**What you need to do**. Rename every "Instruction" in the items below to "Goal" and leave everything else unchanged.

[BEGIN Exercise material]

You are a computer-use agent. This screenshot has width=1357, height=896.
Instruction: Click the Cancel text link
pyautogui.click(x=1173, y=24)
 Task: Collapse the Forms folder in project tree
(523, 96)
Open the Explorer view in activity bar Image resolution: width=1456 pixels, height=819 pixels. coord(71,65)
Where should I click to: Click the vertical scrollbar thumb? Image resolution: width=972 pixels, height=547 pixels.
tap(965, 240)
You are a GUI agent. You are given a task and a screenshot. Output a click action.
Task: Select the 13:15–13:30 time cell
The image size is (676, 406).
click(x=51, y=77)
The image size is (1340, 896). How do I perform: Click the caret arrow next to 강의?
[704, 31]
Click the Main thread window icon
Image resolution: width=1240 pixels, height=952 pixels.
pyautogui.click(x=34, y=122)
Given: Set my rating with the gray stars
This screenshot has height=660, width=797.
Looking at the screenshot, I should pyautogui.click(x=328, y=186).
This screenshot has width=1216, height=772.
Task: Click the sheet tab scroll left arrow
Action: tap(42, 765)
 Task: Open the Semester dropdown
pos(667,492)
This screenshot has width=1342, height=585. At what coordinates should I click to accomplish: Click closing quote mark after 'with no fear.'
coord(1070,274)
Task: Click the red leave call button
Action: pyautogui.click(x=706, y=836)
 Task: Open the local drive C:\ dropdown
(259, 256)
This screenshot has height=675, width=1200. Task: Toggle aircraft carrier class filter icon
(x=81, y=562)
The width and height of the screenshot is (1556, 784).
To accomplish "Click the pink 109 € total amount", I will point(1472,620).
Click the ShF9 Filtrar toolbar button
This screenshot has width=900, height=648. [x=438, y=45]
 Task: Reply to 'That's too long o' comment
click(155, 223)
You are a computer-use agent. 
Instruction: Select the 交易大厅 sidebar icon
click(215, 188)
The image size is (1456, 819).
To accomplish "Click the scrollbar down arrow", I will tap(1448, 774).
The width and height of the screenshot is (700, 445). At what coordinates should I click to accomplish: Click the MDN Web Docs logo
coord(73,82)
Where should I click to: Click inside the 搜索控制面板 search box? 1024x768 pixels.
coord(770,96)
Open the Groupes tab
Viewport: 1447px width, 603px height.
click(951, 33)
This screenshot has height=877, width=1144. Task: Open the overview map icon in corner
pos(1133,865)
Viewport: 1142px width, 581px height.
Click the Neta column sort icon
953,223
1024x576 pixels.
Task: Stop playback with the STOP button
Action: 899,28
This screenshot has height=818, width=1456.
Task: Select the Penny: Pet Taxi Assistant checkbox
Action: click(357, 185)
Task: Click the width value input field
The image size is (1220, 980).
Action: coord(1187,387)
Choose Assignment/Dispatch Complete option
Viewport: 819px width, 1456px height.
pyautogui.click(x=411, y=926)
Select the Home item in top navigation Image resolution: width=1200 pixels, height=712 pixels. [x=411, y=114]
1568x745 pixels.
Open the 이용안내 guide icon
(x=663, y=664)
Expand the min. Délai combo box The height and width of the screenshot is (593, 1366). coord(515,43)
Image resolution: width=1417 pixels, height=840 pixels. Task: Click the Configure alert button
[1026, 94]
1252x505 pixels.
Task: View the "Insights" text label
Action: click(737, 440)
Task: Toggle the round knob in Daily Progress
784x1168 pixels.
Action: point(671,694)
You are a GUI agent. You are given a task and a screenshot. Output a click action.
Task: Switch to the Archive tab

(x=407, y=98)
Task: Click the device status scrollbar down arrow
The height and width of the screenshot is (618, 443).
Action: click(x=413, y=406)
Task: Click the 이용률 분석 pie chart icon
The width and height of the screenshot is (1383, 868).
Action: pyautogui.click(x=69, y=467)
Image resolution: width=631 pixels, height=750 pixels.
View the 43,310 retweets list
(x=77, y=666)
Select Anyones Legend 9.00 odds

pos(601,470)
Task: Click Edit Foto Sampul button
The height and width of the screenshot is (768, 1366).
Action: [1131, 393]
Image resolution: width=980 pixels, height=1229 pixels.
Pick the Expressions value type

[END Exercise material]

**The completed task**.
You are a computer-use agent. This screenshot has width=1357, height=896.
Goal: Click the Cancel text link
pyautogui.click(x=1173, y=24)
 Task: Collapse the Forms folder in project tree
(523, 96)
Open the Explorer view in activity bar Image resolution: width=1456 pixels, height=819 pixels. coord(71,65)
Where should I click to: Click the vertical scrollbar thumb? Image resolution: width=972 pixels, height=547 pixels.
tap(965, 240)
You are a GUI agent. You are given a task and a screenshot. Output a click action.
Task: Select the 13:15–13:30 time cell
The image size is (676, 406).
click(x=51, y=77)
The image size is (1340, 896). How do I perform: Click the caret arrow next to 강의?
[704, 31]
Click the Main thread window icon
Image resolution: width=1240 pixels, height=952 pixels.
pyautogui.click(x=34, y=122)
Given: Set my rating with the gray stars
This screenshot has height=660, width=797.
Looking at the screenshot, I should pyautogui.click(x=328, y=186).
This screenshot has width=1216, height=772.
Task: Click the sheet tab scroll left arrow
Action: tap(42, 765)
 Task: Open the Semester dropdown
pos(667,492)
This screenshot has width=1342, height=585. At what coordinates should I click to accomplish: Click closing quote mark after 'with no fear.'
coord(1070,274)
Task: Click the red leave call button
Action: pyautogui.click(x=706, y=836)
 Task: Open the local drive C:\ dropdown
(259, 256)
This screenshot has height=675, width=1200. Task: Toggle aircraft carrier class filter icon
(x=81, y=562)
The width and height of the screenshot is (1556, 784).
To accomplish "Click the pink 109 € total amount", I will point(1472,620).
Click the ShF9 Filtrar toolbar button
This screenshot has width=900, height=648. [x=438, y=45]
 Task: Reply to 'That's too long o' comment
click(155, 223)
You are a computer-use agent. 
Goal: Select the 交易大厅 sidebar icon
click(215, 188)
The image size is (1456, 819).
To accomplish "Click the scrollbar down arrow", I will tap(1448, 774).
The width and height of the screenshot is (700, 445). At what coordinates should I click to accomplish: Click the MDN Web Docs logo
coord(73,82)
Where should I click to: Click inside the 搜索控制面板 search box? 1024x768 pixels.
coord(770,96)
Open the Groupes tab
Viewport: 1447px width, 603px height.
click(951, 33)
This screenshot has height=877, width=1144. Task: Open the overview map icon in corner
pos(1133,865)
Viewport: 1142px width, 581px height.
Click the Neta column sort icon
953,223
1024x576 pixels.
Task: Stop playback with the STOP button
Action: 899,28
This screenshot has height=818, width=1456.
Task: Select the Penny: Pet Taxi Assistant checkbox
Action: click(357, 185)
Task: Click the width value input field
The image size is (1220, 980).
Action: coord(1187,387)
Choose Assignment/Dispatch Complete option
Viewport: 819px width, 1456px height.
pyautogui.click(x=411, y=926)
Select the Home item in top navigation Image resolution: width=1200 pixels, height=712 pixels. [x=411, y=114]
1568x745 pixels.
Open the 이용안내 guide icon
(x=663, y=664)
Expand the min. Délai combo box The height and width of the screenshot is (593, 1366). coord(515,43)
Image resolution: width=1417 pixels, height=840 pixels. Task: Click the Configure alert button
[1026, 94]
1252x505 pixels.
Task: View the "Insights" text label
Action: click(737, 440)
Task: Toggle the round knob in Daily Progress
784x1168 pixels.
Action: point(671,694)
You are a GUI agent. You are given a task and a screenshot. Output a click action.
Task: Switch to the Archive tab

(x=407, y=98)
Task: Click the device status scrollbar down arrow
The height and width of the screenshot is (618, 443).
Action: click(x=413, y=406)
Task: Click the 이용률 분석 pie chart icon
The width and height of the screenshot is (1383, 868).
Action: pyautogui.click(x=69, y=467)
Image resolution: width=631 pixels, height=750 pixels.
View the 43,310 retweets list
(x=77, y=666)
Select Anyones Legend 9.00 odds

pos(601,470)
Task: Click Edit Foto Sampul button
The height and width of the screenshot is (768, 1366).
Action: [1131, 393]
Image resolution: width=980 pixels, height=1229 pixels.
Pick the Expressions value type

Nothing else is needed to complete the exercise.